- SUPPLIED RECORDS:
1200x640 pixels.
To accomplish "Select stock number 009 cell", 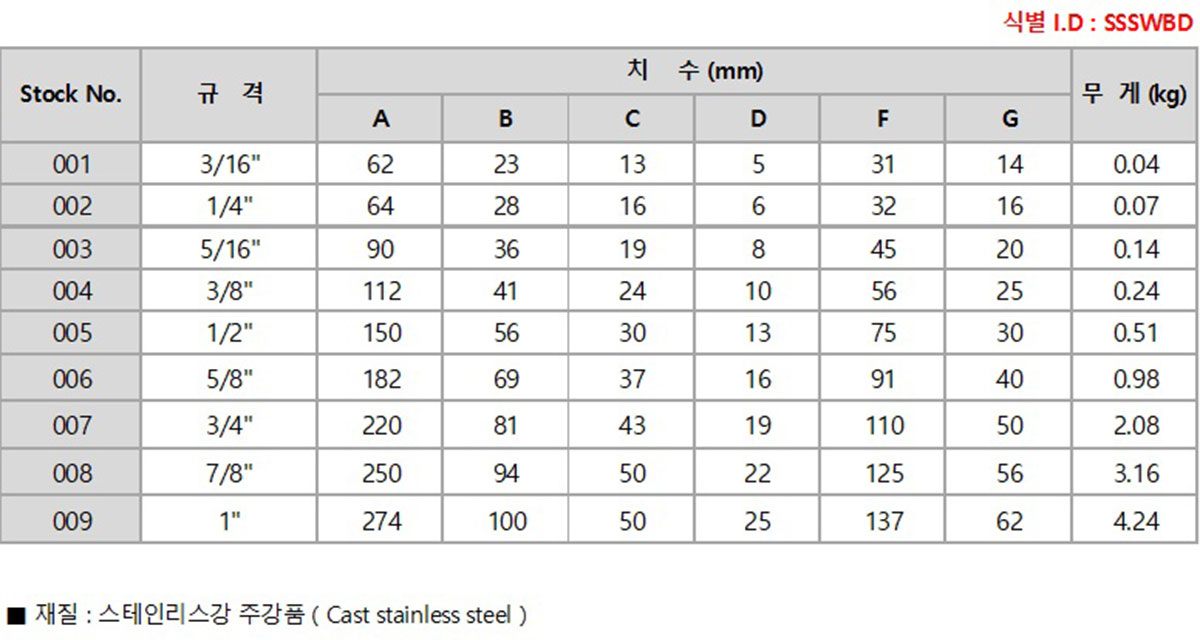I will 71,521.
...
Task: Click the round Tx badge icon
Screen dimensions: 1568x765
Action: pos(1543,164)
---
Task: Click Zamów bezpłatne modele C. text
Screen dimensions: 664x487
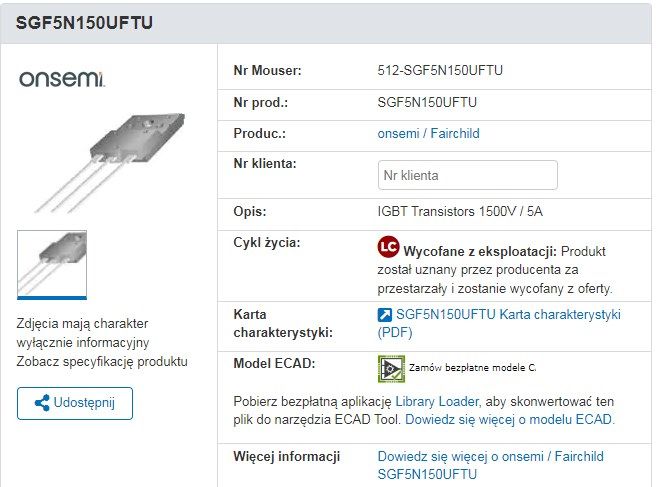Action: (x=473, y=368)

- WORK REQUEST: Take from the listing above each line containing "Click".

- RESPONSE AREA:
Task: Click the round Tx badge icon
Task: Click Zamów bezpłatne modele C. text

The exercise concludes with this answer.